Exercise requirements: Reproduce the items below, swapping every occurrence of "Instruction" for "Command" and leaving all other text unchanged.

━━━━━ Data shown ━━━━━

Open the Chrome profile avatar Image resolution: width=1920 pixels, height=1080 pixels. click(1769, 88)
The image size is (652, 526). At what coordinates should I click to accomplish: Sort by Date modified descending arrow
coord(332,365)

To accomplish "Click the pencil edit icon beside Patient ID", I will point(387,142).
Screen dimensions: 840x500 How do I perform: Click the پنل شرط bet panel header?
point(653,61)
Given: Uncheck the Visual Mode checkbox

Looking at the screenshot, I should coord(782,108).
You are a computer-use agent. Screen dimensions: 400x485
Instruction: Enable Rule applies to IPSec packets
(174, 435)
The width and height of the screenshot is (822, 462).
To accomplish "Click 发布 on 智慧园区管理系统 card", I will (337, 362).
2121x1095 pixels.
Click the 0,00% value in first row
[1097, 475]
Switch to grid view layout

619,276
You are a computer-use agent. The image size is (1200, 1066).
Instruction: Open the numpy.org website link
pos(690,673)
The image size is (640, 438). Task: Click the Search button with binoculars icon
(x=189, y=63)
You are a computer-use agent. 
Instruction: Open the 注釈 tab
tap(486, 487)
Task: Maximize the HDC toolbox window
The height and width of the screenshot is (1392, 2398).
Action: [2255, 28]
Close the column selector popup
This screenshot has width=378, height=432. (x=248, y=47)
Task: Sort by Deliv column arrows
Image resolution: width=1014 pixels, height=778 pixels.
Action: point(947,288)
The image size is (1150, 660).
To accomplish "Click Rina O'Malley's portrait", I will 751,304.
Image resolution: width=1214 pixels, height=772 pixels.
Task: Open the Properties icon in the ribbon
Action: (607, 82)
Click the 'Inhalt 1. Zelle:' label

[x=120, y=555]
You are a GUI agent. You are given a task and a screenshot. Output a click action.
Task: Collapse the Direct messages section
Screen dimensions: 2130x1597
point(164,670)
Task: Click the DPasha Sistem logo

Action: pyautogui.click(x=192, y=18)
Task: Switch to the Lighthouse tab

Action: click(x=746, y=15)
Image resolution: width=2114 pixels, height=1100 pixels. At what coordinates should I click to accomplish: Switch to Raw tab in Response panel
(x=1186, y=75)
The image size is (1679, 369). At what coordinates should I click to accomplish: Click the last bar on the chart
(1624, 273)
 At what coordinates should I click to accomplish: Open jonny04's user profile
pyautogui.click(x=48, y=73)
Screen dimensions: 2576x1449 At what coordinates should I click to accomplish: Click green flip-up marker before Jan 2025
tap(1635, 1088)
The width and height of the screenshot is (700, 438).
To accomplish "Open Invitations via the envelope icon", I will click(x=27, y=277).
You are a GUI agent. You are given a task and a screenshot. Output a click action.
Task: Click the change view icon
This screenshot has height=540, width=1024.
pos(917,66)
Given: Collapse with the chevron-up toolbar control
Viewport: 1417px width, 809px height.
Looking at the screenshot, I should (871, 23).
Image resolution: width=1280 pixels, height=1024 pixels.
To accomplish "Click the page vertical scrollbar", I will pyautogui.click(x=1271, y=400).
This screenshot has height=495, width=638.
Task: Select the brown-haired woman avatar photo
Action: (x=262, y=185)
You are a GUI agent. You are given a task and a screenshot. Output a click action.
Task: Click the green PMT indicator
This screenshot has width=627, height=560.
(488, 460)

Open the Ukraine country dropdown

━━━━━

Worked solution:
Open the Chrome profile avatar Image resolution: width=1920 pixels, height=1080 pixels. click(1769, 88)
The image size is (652, 526). At what coordinates should I click to accomplish: Sort by Date modified descending arrow
coord(332,365)

To accomplish "Click the pencil edit icon beside Patient ID", I will point(387,142).
Screen dimensions: 840x500 How do I perform: Click the پنل شرط bet panel header?
point(653,61)
Given: Uncheck the Visual Mode checkbox

Looking at the screenshot, I should coord(782,108).
You are a computer-use agent. Screen dimensions: 400x485
Command: Enable Rule applies to IPSec packets
(174, 435)
The width and height of the screenshot is (822, 462).
To accomplish "Click 发布 on 智慧园区管理系统 card", I will (337, 362).
2121x1095 pixels.
Click the 0,00% value in first row
[1097, 475]
Switch to grid view layout

619,276
You are a computer-use agent. The image size is (1200, 1066).
Command: Open the numpy.org website link
pos(690,673)
The image size is (640, 438). Task: Click the Search button with binoculars icon
(x=189, y=63)
You are a computer-use agent. 
Command: Open the 注釈 tab
tap(486, 487)
Task: Maximize the HDC toolbox window
The height and width of the screenshot is (1392, 2398).
Action: [2255, 28]
Close the column selector popup
This screenshot has width=378, height=432. (x=248, y=47)
Task: Sort by Deliv column arrows
Image resolution: width=1014 pixels, height=778 pixels.
Action: point(947,288)
The image size is (1150, 660).
To accomplish "Click Rina O'Malley's portrait", I will 751,304.
Image resolution: width=1214 pixels, height=772 pixels.
Task: Open the Properties icon in the ribbon
Action: (607, 82)
Click the 'Inhalt 1. Zelle:' label

[x=120, y=555]
You are a GUI agent. You are given a task and a screenshot. Output a click action.
Task: Collapse the Direct messages section
Screen dimensions: 2130x1597
point(164,670)
Task: Click the DPasha Sistem logo

Action: pyautogui.click(x=192, y=18)
Task: Switch to the Lighthouse tab

Action: click(x=746, y=15)
Image resolution: width=2114 pixels, height=1100 pixels. At what coordinates should I click to accomplish: Switch to Raw tab in Response panel
(x=1186, y=75)
The image size is (1679, 369). At what coordinates should I click to accomplish: Click the last bar on the chart
(1624, 273)
 At what coordinates should I click to accomplish: Open jonny04's user profile
pyautogui.click(x=48, y=73)
Screen dimensions: 2576x1449 At what coordinates should I click to accomplish: Click green flip-up marker before Jan 2025
tap(1635, 1088)
The width and height of the screenshot is (700, 438).
To accomplish "Open Invitations via the envelope icon", I will click(x=27, y=277).
You are a GUI agent. You are given a task and a screenshot. Output a click action.
Task: Click the change view icon
This screenshot has height=540, width=1024.
pos(917,66)
Given: Collapse with the chevron-up toolbar control
Viewport: 1417px width, 809px height.
Looking at the screenshot, I should (871, 23).
Image resolution: width=1280 pixels, height=1024 pixels.
To accomplish "Click the page vertical scrollbar", I will pyautogui.click(x=1271, y=400).
This screenshot has height=495, width=638.
Task: Select the brown-haired woman avatar photo
Action: (x=262, y=185)
You are a GUI agent. You are given a task and a screenshot. Output a click action.
Task: Click the green PMT indicator
This screenshot has width=627, height=560.
(488, 460)

Open the Ukraine country dropdown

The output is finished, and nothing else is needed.